Prior to the global pandemic, managing and disciplining employees was a sensitive matter involving cross-department coordination, long paper trails, and uncomfortable confrontation. In our current world, however, the matter of managing personnel is a whole new game. The calculus of workplace incentives has been flipped and measuring motives behind employee behaviors can be opaque at best.
How, then, do HR, managers and employers of small-to-midsize businesses manage the logistically complex task of getting employees back to work? And how does an employer react when employees refuse or resist doing what they are asked?
Let’s look at the ways that organizations are and aren’t allowed to compel and discipline employees when returning to work during the pandemic.

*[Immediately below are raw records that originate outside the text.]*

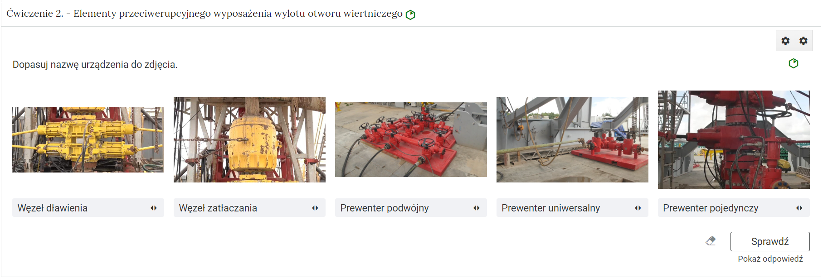Select the red single preventer close-up photo
The image size is (823, 278).
click(734, 139)

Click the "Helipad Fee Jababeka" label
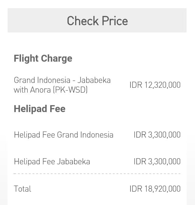(x=52, y=161)
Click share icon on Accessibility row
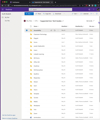This screenshot has height=120, width=100. pyautogui.click(x=51, y=31)
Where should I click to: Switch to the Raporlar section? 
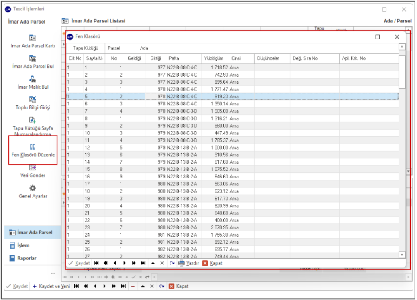(x=27, y=258)
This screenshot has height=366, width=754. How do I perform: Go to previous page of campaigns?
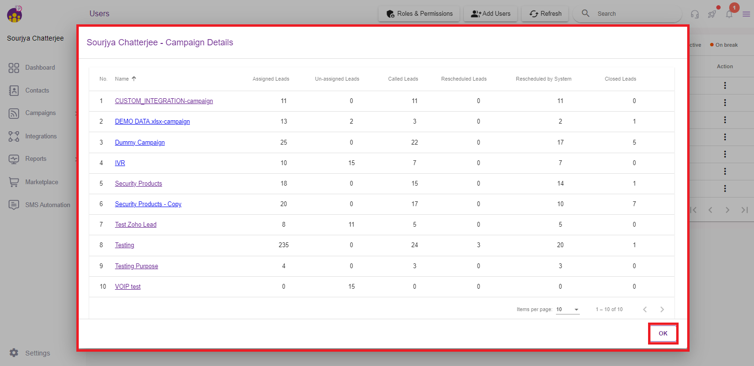645,310
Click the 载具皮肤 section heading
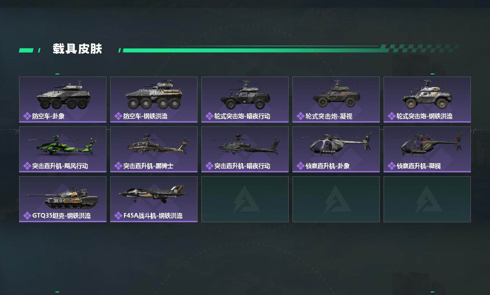Screen dimensions: 490x295 point(77,49)
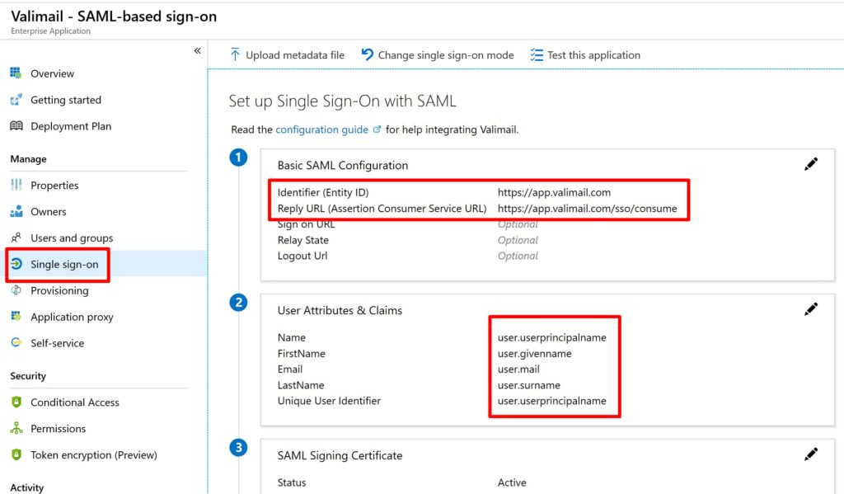
Task: Open Getting started from the sidebar
Action: tap(65, 100)
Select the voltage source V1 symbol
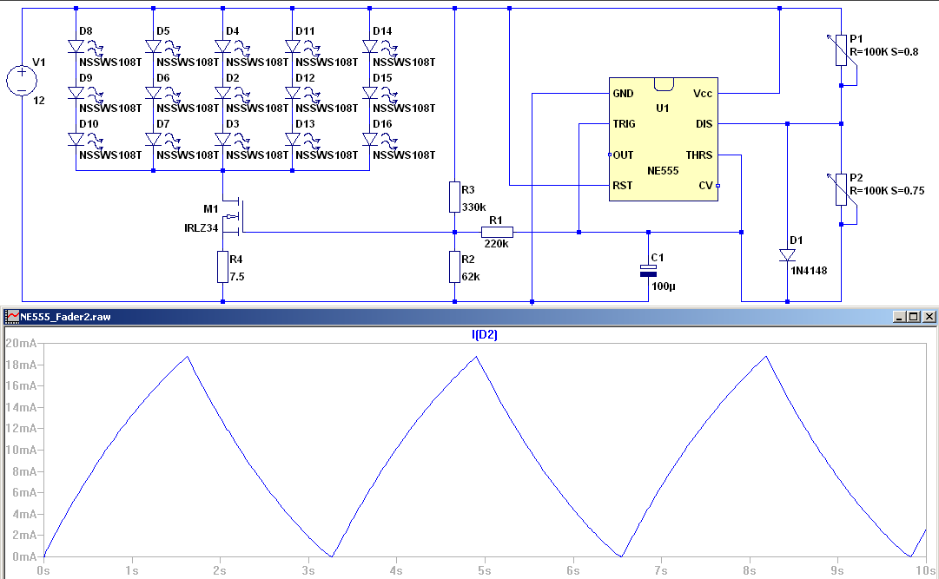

Create a Defensible Position
As a precursor to any reluctance and/or disciplinary requirements that you as an employer comes across, it is important to define and implement all reasonable systems to ensure worker safety. Prior to the pandemic, a web of guidelines and regulations has existed under OSHA, the EEOC, FLSA, and the ADA.
Broadly speaking, employees have the reasonable right to:
When it comes to re-opening the workplace during the pandemic—even as it recedes—it is the employer’s obligation to familiarize themselves with various workplace safety standards and providing adequate coverage. This is most crucial for OSHA standards wherein employees that request safety from imminent danger are owed due evaluation of their claims.

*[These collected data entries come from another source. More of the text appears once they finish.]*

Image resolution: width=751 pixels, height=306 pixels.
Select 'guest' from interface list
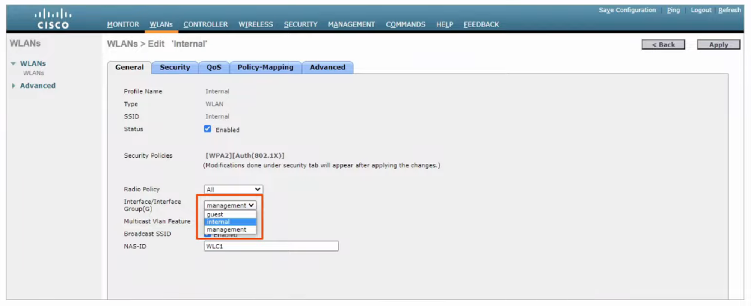coord(215,214)
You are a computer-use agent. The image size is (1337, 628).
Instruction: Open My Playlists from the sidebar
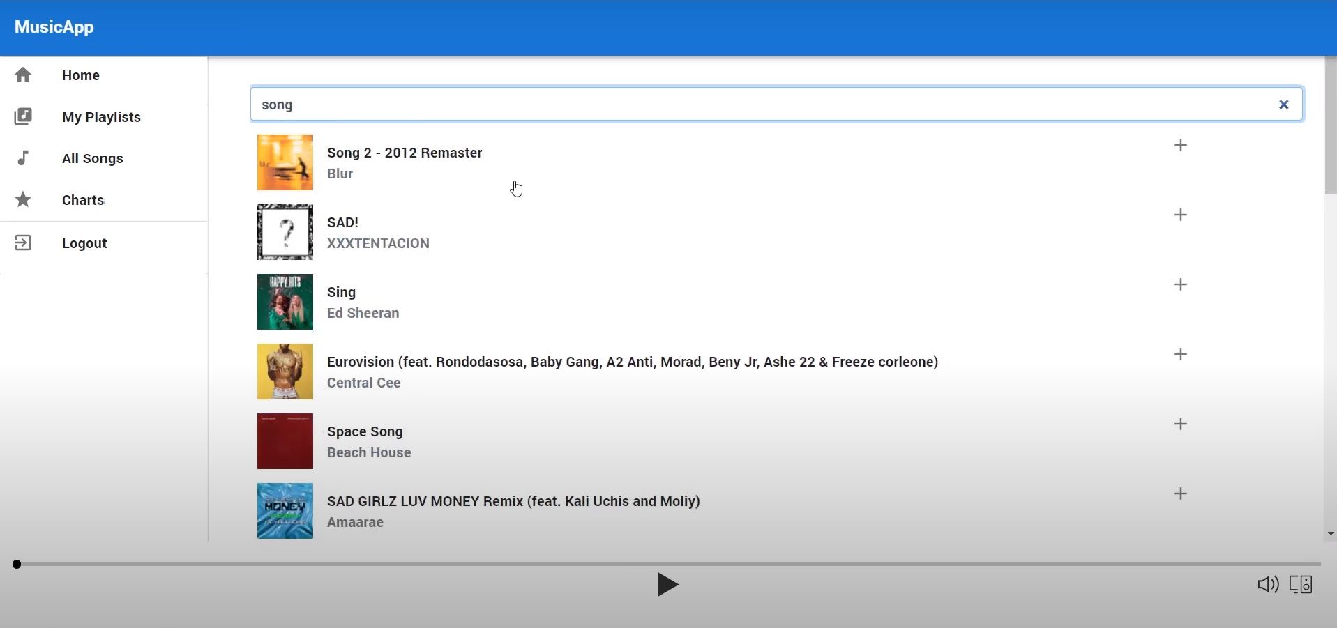[101, 117]
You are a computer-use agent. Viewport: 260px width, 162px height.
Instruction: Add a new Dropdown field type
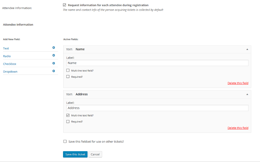[x=10, y=72]
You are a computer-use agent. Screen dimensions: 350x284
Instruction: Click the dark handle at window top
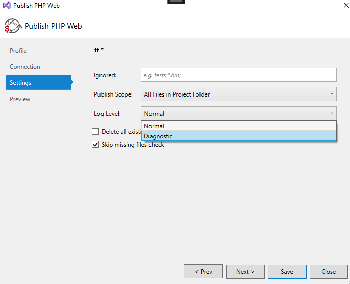coord(176,2)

Creating a defensible position is crucial in creating a sound backdrop of legal protection when it comes to employee discipline in the COVID era.
Disciplinary Frameworks and Documentation
So you’ve created a best-practices to create a safe and healthy workplace for your employees to return to. A transition away from telework requires that workers come into the main office some or all of the time. Nevertheless, there are employees who refuse to return to work. What is the best course of action to take in scenarios where an employer sees fit that an employee return to the workplace?

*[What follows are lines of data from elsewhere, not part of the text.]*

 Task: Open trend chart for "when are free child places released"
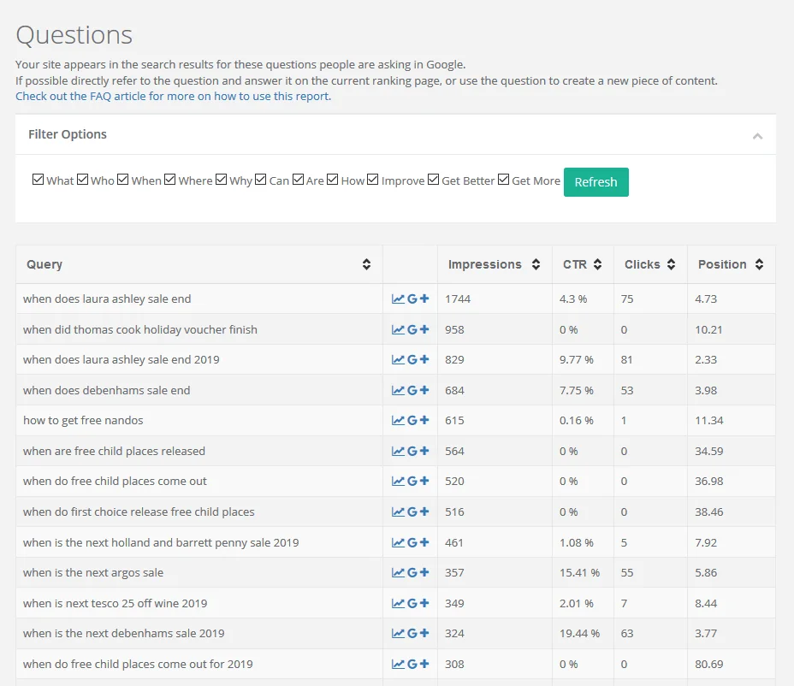(x=399, y=451)
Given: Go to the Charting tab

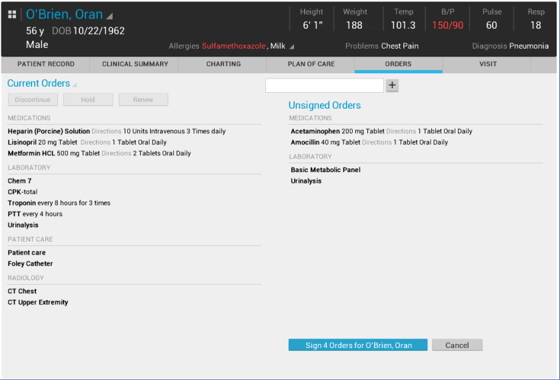Looking at the screenshot, I should 223,65.
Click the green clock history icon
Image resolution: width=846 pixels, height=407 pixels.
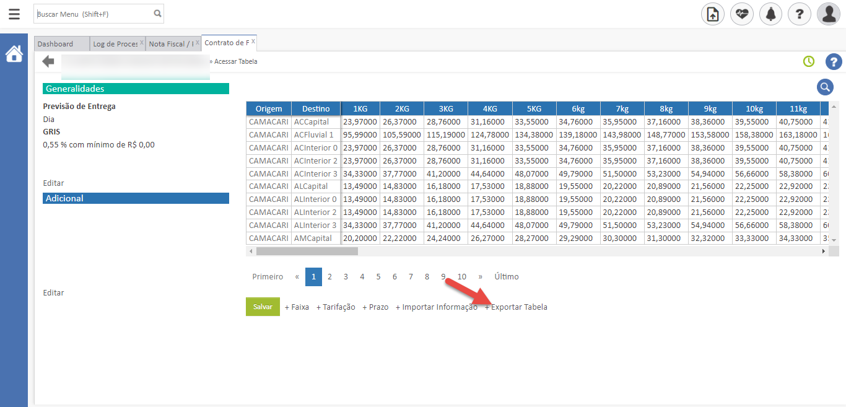(x=808, y=61)
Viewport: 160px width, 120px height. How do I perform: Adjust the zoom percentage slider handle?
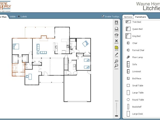pos(116,116)
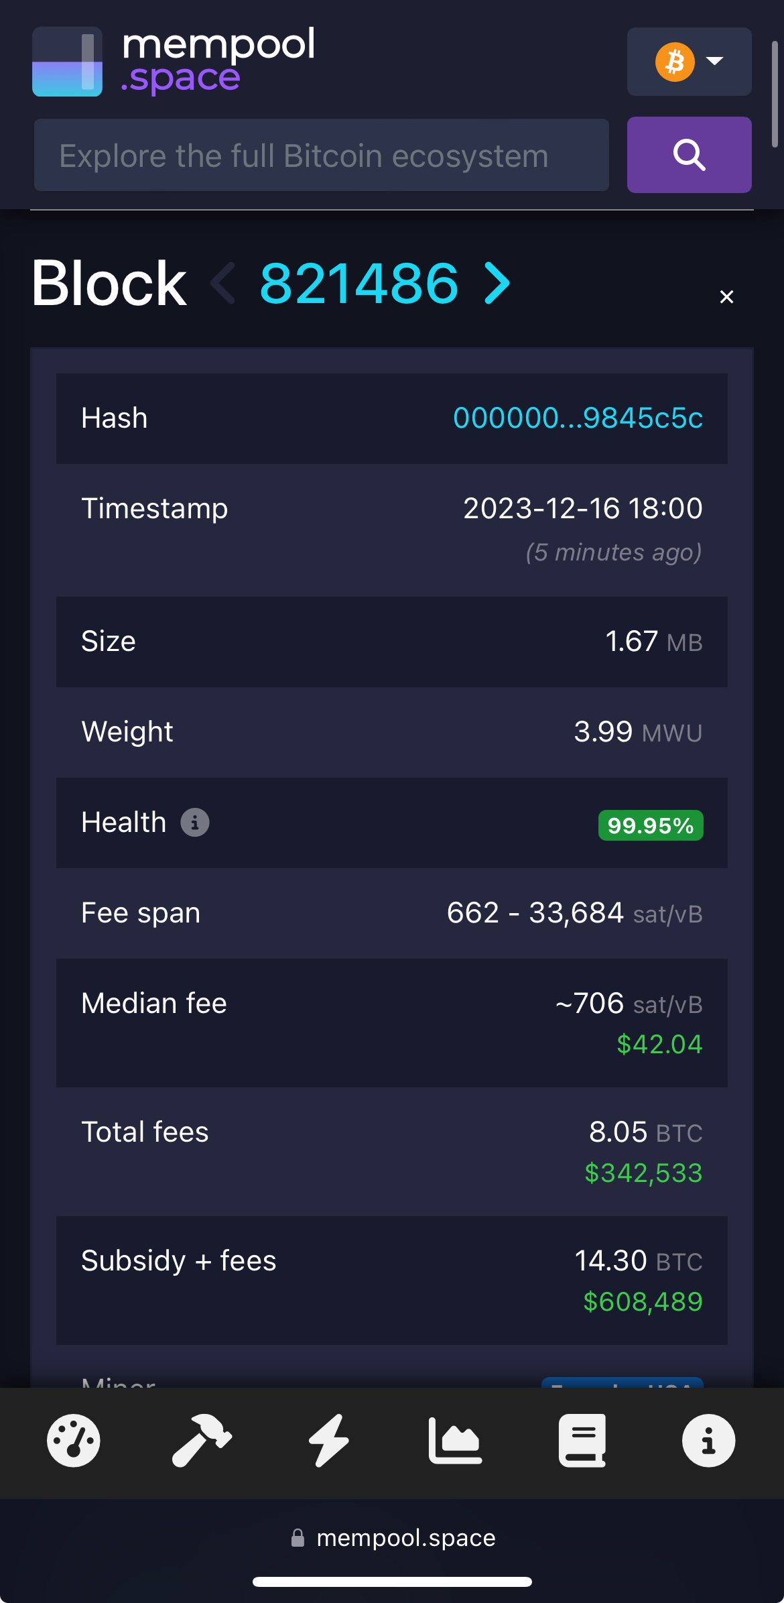Focus the Explore Bitcoin ecosystem search field
Screen dimensions: 784x1603
coord(322,156)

According to the U.S. Equal Employment Opportunity Commission, telework does not necessarily qualify as a reasonable accommodation unless a disability absolutely warrants it:
“Any time an employee requests a reasonable accommodation, the employer is entitled to understand the disability-related limitation that necessitates an accommodation. If there is no disability-related limitation that requires teleworking, then the employer does not have to provide telework as an accommodation.”
Telework is a tricky world to navigate. In many instances, employees have seen increased productivity during the pandemic. However, others have abused the system to neglect work. And for those using telework as a crutch to shirk responsibility, discipline is required.
As with normal times, creating documentation around disciplinary measures is key. Department management coordinates with HR to create traceable narratives—through the compiling of relevant work requests, emails, and deliverables—that illustrates delinquency in the workplace.
The other major consideration for HR to make in relation to the delicate topic of employee discipline through COVID is creating a consistent framework that serves as the organization’s disciplinary policy. Ad-hoc decision making was the name of the game in 2020. The result for so many employers is a mix of momentary decisions, permissions, exceptions, and adaptations. With a light at the end of the tunnel with 2021, it’s important to get our facts straight. Make sure that the expectations about re-entering the workplace are safe, legally sound, and clearly communicated to all employees.
Terminating Employees During The Pandemic
This pandemic has been and continues to be difficult on all parties—employer and employee. However, there are certain cases in which employee discipline doesn’t resolve issues of employee negligence or unqualified delinquency.
In the instances where the employee is at-will, it is acceptable to terminate a relationship so long as it is not discriminatory per regulations. In union shops or for mass lay-offs, the WARNS act and collective bargaining agreements must be respected.
In any and all cases with the pandemic, extra circumspection is required for terminations. Incurring some upfront expense in seeking legal counsel could feasibly create high-value long term assurance down the line. Even with at-will employees, it is crucial to understand what qualifies as discriminatory under the ADA and EEOC and how CDC guidance has impacted those regulations.